Russia has begun testing its new Su-57 stealth fighter engine -- but there's a snag

United Aircraft CorporationSu-57
  • Russia’s Su-57 stealth fighter made its maiden flight with its new Izdelie-30 engine last week.
  • But the engine will not be ready until 2025, and the Su-57 will not be ready for serial production until 2027.
  • The Su-57’s slow production appears to be caused at least in part to budgetary problems.

Russia’s Su-57 stealth fighter made its maiden flight with its new Izdelie-30 engine last week, according to Russian media.

But there’s a problem: The engines won’t be ready to be used until 2025, and the Su-57 won’t be ready for serial production until 2027, The National Interest reports.

The trials “have just begun,” Yuri Slyusar, the president of United Aircraft Corporation, told TASS.

“They will, of course, last several years,” Slyusar said.

Little is known about the Izdelie-30 engine, but it will reportedly provide the Su-57 with 39,566lbs of afterburning thrust, according to The National Interest. It will also improve the Su-57’s fuel efficiency and stealth capabilities, The Diplomat reports.

The F-22 Raptor, on the other hand, which Russia touts as inferior to the Su-57, is equipped with two F119-PW-100 turbofan engines providing 35,000lbs of thrust each.

The Russian Air Force plans to purchase a dozen Su-57s fitted with the AL-41F1 engines in 2019, and over “the next eight years … will continue to purchase small numbers of these planes for testing,” CNA senior research scientist Dmitry Gorenburg recently wrote.

Su-57United Aircraft CorporationSu-57

Saturn AL-41F1 afterburning turbofans, however, which provide 32,500lbs of thrust each, are the same engines on the Su-35, The National Interest reported.

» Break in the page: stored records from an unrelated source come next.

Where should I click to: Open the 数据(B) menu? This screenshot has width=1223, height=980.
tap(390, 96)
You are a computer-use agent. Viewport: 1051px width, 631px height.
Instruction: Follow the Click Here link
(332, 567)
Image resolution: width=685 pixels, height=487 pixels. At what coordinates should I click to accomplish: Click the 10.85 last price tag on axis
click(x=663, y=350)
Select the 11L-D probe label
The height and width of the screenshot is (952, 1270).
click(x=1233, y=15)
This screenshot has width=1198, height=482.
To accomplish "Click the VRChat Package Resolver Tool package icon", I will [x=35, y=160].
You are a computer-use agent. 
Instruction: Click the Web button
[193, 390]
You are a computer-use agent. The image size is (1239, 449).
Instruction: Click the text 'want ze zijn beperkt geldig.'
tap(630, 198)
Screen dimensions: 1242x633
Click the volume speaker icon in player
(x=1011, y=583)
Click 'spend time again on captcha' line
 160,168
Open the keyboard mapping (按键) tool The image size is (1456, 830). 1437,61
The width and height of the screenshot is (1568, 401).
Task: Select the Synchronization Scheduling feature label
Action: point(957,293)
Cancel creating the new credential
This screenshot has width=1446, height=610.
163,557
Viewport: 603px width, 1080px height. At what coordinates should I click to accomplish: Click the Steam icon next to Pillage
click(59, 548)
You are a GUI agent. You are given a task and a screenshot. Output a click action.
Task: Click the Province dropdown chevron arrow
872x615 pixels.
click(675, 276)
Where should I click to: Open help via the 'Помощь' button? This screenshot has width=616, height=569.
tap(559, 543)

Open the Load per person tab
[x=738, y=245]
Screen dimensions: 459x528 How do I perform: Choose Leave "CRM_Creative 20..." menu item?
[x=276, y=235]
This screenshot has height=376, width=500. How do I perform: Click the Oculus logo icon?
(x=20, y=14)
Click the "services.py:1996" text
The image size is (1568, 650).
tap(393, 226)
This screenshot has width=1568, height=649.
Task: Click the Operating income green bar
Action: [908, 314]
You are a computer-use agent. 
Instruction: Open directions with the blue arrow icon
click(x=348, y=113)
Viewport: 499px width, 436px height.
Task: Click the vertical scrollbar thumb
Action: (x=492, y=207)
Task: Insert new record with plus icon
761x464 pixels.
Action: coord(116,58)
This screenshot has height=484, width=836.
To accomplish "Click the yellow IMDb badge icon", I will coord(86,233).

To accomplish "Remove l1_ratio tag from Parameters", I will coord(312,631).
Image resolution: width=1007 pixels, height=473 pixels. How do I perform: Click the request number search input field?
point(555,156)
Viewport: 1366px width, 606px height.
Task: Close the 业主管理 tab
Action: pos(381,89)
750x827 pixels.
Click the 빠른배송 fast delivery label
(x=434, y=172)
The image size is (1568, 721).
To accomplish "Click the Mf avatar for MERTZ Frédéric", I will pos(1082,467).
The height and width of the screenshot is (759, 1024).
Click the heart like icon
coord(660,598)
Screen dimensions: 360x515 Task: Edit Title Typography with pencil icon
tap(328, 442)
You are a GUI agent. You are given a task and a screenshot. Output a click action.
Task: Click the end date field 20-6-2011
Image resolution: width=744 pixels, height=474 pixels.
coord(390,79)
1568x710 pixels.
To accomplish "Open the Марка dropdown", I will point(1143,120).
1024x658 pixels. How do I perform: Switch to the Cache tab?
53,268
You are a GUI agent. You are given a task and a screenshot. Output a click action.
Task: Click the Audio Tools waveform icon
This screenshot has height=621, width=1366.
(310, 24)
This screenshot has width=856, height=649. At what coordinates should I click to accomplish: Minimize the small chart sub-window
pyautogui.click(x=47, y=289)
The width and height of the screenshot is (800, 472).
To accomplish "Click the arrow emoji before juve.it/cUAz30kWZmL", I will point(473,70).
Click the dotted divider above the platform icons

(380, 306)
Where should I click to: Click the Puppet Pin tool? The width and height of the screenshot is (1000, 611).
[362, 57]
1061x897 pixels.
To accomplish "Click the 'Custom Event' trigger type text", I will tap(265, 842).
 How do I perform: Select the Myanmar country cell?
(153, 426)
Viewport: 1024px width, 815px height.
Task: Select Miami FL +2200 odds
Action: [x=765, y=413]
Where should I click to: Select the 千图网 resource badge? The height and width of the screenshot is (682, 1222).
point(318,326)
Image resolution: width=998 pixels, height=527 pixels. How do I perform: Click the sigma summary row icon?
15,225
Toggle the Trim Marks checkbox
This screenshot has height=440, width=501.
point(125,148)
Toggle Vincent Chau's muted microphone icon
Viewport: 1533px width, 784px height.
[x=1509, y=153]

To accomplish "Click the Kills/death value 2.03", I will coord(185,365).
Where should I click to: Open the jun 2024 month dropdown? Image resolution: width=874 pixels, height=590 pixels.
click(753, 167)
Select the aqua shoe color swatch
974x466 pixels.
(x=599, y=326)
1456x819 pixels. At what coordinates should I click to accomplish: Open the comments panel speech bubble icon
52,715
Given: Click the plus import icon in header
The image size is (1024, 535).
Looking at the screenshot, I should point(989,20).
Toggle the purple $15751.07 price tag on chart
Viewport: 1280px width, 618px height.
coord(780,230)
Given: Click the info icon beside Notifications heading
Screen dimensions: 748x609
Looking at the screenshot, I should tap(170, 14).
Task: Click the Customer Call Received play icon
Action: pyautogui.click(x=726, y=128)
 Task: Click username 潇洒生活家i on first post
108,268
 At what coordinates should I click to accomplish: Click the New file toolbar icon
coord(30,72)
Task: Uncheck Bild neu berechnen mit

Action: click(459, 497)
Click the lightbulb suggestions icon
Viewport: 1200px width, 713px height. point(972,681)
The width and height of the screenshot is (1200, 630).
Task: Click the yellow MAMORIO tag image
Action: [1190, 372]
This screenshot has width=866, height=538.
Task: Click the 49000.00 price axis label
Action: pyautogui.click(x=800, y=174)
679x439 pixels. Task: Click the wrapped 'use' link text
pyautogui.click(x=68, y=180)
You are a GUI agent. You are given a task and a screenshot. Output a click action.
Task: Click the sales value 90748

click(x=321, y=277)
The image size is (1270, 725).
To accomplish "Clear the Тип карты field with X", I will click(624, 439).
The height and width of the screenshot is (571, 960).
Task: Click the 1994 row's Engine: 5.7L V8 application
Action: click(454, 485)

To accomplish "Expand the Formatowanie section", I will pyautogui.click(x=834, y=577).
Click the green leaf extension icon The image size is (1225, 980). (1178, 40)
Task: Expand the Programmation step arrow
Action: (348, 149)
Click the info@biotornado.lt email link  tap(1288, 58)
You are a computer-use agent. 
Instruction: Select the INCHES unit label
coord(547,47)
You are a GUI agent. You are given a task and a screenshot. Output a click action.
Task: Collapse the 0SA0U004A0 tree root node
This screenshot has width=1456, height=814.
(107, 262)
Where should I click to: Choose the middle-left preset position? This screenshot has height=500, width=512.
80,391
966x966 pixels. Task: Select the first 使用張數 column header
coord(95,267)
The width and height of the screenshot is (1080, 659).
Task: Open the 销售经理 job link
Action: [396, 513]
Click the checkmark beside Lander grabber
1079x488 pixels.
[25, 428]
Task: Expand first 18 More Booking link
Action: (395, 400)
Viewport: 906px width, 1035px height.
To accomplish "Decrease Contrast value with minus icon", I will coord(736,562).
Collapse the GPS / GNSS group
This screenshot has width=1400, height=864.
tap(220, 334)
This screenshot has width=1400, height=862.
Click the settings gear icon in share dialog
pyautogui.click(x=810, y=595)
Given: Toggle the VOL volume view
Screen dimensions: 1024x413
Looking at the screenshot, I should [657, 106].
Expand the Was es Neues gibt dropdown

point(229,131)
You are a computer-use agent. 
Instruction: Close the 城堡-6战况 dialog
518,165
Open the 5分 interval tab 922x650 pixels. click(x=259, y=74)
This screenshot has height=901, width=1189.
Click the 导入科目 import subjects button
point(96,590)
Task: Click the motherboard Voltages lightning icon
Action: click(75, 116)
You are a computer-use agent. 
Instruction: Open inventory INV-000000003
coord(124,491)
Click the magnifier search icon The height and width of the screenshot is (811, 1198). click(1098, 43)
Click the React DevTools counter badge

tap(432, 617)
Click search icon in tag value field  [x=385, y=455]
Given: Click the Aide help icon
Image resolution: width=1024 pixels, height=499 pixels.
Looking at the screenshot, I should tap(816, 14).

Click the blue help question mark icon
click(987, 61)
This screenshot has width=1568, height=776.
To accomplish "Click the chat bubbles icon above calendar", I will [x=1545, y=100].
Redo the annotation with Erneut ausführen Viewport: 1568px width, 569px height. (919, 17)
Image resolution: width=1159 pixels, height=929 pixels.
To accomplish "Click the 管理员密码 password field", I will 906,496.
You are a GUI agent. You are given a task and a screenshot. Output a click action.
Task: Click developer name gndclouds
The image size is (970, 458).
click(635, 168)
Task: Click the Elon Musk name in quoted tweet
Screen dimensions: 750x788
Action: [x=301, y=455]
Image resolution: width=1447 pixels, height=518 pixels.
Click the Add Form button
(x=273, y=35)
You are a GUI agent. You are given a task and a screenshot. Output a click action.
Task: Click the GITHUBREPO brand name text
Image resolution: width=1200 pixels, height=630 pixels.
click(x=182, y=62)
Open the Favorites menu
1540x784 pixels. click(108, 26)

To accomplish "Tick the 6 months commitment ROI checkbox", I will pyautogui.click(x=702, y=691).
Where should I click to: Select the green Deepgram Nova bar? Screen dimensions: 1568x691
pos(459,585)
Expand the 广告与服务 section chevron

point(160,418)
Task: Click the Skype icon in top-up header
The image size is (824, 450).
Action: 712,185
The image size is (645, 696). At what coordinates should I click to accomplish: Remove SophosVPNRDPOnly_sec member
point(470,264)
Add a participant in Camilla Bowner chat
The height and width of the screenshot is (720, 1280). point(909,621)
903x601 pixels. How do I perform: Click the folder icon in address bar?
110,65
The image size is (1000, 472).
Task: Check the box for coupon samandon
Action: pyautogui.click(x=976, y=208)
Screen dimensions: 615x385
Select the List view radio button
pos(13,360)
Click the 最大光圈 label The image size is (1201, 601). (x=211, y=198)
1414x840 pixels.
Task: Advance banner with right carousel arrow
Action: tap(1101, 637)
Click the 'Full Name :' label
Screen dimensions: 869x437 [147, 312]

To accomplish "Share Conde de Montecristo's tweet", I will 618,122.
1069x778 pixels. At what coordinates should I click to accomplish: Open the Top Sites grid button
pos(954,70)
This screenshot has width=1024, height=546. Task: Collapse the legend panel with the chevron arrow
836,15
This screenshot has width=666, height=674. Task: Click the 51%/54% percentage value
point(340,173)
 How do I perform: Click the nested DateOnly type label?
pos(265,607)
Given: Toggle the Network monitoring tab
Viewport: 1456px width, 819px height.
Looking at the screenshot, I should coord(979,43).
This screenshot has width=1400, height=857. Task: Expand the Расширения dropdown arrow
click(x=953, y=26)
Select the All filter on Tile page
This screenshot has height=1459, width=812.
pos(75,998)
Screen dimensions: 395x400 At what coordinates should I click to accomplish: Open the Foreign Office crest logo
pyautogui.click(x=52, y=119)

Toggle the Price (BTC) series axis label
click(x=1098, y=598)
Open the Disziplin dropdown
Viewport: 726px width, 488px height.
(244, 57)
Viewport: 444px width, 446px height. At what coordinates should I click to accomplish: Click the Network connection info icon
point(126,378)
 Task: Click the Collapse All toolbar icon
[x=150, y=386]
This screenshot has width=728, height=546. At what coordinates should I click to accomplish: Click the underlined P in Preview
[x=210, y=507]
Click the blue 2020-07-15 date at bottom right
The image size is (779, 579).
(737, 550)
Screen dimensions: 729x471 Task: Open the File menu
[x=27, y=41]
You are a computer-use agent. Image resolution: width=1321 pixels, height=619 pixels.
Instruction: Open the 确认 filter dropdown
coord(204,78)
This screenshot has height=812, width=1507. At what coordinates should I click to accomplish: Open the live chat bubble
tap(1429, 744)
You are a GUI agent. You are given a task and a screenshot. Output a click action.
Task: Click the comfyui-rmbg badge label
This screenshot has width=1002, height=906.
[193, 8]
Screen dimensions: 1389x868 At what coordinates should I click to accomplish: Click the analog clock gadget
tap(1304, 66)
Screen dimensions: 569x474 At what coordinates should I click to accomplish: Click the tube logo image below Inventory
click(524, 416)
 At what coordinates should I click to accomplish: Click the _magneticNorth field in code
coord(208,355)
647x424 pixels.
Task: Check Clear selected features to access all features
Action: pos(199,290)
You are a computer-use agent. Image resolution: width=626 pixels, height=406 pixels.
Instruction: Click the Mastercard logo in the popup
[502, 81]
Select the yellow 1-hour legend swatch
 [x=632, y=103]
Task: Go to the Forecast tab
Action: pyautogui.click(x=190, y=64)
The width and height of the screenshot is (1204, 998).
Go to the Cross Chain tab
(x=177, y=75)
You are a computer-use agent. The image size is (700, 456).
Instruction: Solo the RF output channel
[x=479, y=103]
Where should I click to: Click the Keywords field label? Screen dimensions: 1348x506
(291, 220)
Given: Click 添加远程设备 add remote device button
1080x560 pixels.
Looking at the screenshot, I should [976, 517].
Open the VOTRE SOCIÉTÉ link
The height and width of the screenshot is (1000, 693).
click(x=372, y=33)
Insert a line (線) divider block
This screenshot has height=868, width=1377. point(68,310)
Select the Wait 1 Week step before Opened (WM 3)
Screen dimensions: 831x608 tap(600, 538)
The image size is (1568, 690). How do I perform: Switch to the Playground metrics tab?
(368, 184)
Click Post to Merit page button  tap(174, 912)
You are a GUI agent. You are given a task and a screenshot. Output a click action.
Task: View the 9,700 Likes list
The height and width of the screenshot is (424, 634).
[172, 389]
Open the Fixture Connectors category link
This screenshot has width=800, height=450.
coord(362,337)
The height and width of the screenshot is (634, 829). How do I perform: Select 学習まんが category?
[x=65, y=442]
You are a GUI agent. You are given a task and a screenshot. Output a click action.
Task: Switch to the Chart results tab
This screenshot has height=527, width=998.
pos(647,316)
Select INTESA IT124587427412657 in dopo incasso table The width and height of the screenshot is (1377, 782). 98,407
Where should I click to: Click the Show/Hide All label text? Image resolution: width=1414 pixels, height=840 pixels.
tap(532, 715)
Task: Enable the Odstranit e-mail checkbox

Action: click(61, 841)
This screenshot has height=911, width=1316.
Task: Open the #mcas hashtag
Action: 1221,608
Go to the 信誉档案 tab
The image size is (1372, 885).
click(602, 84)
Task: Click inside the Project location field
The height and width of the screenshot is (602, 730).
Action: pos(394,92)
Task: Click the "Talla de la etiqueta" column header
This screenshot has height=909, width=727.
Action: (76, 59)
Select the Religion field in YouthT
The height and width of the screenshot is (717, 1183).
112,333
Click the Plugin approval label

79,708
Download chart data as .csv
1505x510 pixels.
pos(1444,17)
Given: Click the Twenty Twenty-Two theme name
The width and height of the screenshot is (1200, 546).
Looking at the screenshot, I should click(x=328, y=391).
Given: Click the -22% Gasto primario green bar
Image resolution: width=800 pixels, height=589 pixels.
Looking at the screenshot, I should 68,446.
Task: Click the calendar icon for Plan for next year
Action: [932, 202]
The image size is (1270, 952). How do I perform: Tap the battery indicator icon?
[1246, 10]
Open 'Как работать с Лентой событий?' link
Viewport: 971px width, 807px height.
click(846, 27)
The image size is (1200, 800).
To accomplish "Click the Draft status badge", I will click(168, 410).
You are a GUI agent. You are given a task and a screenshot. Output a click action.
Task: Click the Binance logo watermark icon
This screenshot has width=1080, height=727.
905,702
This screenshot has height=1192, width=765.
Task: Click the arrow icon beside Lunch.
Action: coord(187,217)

As such, the Su-57’s capabilities with the Saturn AL-41F1 engines, besides stealth, are rather similar the Su-35’s capabilities, The National Interest reported.

Gorenburg told Business Insider that Russia will altogether purchase 50-60 of the Su-57s with the AL-41F1 engines. The first 12 will be used for combat, while the rest will be used for testing.

Moscow is probably thinking “let’s just wait until [the Su-57] has the better engines, and then we’ll buy a bunch,” Gorenburg told Business Insider.

Production of the Su-57, which made its maiden flight in 2010, has not only been hampered by budgetary problems, according to The Drive, but also “delays, accidents, and rumours of massive design changes.”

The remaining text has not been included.